Data records:
——————

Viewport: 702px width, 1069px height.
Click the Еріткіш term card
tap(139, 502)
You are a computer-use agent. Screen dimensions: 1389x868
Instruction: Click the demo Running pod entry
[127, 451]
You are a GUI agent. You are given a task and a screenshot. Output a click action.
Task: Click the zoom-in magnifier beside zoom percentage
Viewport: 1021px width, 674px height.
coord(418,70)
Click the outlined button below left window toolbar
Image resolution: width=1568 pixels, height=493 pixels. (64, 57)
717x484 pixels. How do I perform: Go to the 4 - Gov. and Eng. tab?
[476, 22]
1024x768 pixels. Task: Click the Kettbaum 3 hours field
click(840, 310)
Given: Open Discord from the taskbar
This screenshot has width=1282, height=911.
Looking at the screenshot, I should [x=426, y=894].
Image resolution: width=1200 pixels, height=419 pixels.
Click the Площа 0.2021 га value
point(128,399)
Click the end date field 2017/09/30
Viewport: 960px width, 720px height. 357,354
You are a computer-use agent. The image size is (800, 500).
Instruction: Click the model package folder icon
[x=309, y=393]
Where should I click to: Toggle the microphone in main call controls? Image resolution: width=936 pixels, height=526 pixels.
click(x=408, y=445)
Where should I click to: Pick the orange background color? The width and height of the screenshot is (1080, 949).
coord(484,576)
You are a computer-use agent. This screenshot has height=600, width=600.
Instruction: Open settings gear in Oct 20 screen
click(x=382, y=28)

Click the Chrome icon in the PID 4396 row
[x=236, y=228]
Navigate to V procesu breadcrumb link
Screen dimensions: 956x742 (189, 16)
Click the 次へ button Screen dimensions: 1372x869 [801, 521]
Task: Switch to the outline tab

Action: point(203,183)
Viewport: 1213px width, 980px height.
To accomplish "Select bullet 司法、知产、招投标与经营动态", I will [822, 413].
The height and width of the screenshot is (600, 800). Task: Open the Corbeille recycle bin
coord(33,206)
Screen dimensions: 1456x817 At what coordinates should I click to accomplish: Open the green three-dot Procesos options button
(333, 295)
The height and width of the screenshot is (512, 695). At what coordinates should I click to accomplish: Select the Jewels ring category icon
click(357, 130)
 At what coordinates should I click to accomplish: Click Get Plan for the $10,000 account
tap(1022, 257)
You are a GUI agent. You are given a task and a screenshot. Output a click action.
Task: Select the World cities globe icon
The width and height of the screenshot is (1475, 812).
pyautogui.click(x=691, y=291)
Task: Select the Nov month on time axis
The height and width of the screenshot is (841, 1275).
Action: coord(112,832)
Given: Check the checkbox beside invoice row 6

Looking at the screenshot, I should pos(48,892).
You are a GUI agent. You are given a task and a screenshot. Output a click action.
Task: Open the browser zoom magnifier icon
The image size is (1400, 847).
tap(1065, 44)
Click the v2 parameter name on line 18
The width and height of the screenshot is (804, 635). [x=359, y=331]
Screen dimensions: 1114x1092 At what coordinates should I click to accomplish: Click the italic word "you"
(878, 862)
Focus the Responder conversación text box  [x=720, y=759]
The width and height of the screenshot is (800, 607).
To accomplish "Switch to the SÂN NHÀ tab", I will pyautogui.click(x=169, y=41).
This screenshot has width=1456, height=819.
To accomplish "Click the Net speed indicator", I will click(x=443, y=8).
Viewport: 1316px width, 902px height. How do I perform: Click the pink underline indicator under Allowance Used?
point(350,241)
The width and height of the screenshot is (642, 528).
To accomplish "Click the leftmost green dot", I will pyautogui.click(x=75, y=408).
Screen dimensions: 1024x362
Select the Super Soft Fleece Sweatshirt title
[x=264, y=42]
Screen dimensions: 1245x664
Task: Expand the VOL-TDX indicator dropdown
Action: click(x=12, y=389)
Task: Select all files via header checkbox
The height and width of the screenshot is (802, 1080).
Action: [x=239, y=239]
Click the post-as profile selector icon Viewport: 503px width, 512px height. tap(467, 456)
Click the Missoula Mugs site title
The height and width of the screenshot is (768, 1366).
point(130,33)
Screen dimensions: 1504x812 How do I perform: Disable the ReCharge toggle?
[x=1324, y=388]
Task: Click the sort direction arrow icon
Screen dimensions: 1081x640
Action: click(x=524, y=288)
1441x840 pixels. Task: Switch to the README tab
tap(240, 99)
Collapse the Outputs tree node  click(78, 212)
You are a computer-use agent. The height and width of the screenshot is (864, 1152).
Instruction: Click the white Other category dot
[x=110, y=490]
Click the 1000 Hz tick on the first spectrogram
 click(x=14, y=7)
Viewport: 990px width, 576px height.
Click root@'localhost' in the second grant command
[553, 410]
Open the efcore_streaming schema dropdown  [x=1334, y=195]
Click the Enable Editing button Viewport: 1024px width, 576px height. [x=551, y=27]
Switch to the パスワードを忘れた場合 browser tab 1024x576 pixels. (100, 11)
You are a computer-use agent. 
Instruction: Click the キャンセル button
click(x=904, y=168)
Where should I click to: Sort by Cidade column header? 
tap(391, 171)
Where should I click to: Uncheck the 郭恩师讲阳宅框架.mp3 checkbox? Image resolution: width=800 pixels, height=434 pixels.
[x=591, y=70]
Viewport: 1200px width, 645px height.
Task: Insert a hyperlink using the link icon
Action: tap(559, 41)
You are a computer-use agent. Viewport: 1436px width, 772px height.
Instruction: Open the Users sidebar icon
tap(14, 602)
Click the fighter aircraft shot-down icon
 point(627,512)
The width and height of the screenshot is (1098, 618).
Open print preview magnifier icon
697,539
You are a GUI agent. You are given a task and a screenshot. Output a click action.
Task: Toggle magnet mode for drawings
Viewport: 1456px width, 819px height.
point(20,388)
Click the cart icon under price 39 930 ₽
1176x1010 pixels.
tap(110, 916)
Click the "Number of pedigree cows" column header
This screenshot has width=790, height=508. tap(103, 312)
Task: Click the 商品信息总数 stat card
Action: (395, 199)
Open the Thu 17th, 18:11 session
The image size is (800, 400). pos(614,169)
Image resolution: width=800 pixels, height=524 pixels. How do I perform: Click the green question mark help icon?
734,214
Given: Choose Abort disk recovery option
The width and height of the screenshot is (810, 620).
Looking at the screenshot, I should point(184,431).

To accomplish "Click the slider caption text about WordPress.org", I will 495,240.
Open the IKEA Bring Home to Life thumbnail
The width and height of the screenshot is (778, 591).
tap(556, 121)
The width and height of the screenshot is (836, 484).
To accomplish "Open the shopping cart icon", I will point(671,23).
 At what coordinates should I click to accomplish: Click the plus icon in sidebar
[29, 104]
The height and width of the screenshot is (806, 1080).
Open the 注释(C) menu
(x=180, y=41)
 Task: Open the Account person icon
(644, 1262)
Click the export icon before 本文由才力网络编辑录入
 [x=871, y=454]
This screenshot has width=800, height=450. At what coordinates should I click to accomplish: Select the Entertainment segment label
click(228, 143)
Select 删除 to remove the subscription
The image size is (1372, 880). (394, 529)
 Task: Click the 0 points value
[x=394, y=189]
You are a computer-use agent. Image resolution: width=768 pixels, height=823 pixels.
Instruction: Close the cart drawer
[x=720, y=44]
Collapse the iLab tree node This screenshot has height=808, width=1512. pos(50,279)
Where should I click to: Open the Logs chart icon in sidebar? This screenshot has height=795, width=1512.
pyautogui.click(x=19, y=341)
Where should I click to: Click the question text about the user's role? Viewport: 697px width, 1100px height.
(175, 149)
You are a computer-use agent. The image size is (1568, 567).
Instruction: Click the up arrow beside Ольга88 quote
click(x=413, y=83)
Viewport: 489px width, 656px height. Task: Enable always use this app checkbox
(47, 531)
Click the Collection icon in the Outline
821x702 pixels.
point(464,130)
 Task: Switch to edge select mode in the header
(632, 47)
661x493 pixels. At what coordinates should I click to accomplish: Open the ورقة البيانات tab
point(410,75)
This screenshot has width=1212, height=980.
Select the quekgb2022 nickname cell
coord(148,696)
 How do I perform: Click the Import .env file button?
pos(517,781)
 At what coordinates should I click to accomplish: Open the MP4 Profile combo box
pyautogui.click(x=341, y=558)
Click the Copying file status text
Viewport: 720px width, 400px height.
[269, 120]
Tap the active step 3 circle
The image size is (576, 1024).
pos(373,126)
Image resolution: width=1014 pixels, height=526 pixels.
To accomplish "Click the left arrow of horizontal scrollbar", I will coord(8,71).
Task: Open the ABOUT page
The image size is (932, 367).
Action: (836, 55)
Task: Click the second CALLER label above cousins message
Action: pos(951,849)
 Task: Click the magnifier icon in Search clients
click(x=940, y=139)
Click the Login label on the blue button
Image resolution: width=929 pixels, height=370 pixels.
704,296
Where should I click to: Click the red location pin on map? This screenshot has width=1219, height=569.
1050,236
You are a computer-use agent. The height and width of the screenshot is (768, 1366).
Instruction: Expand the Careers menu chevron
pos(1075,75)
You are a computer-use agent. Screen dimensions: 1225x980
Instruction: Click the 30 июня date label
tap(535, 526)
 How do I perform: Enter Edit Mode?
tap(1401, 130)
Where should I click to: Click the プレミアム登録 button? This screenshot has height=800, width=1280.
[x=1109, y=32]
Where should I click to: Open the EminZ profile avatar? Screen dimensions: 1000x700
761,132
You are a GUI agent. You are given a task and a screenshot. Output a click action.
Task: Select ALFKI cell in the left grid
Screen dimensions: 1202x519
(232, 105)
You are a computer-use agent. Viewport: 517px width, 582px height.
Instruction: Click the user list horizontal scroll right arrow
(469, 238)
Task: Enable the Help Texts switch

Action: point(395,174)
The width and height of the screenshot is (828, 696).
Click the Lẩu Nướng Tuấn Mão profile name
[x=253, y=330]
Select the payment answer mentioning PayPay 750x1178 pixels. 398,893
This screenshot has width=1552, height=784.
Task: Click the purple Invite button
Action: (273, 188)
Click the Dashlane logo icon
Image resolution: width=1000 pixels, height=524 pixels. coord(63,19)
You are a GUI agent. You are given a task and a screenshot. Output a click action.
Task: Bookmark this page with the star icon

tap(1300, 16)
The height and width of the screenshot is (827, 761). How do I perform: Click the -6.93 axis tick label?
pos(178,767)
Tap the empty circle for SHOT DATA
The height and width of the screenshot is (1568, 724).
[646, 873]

——————

| What to produce |
List every line in the data records above that contains the word "horizontal".

| Written response |
To accomplish "Click the left arrow of horizontal scrollbar", I will coord(8,71).
Instruction: Click the user list horizontal scroll right arrow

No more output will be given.